> **THE TASK**:
Exactly the lines from the line containing "The height and" through the final line of the entries below must be returned, and only those, without pictures.

> **Stored records**:
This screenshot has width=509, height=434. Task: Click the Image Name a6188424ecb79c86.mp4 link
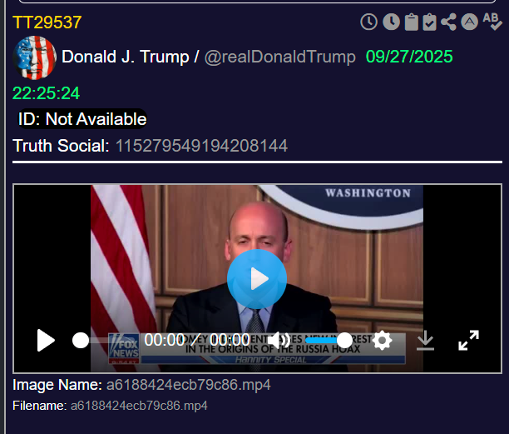coord(188,385)
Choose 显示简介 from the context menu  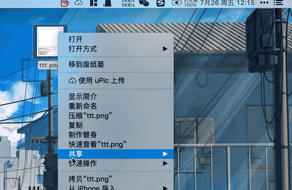point(116,97)
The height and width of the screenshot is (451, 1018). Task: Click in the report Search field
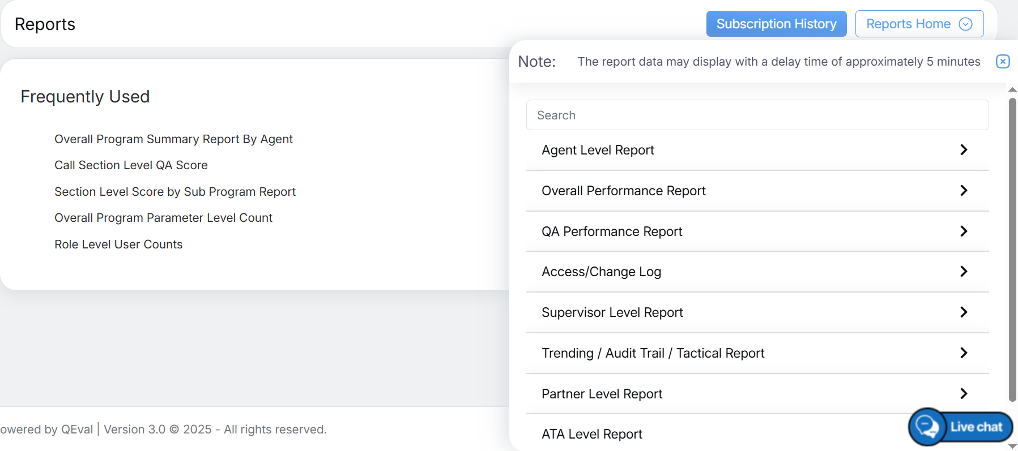(757, 115)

> **RESULT OF THIS TASK**:
The height and width of the screenshot is (451, 1018). Task: Click in the report Search field
(757, 115)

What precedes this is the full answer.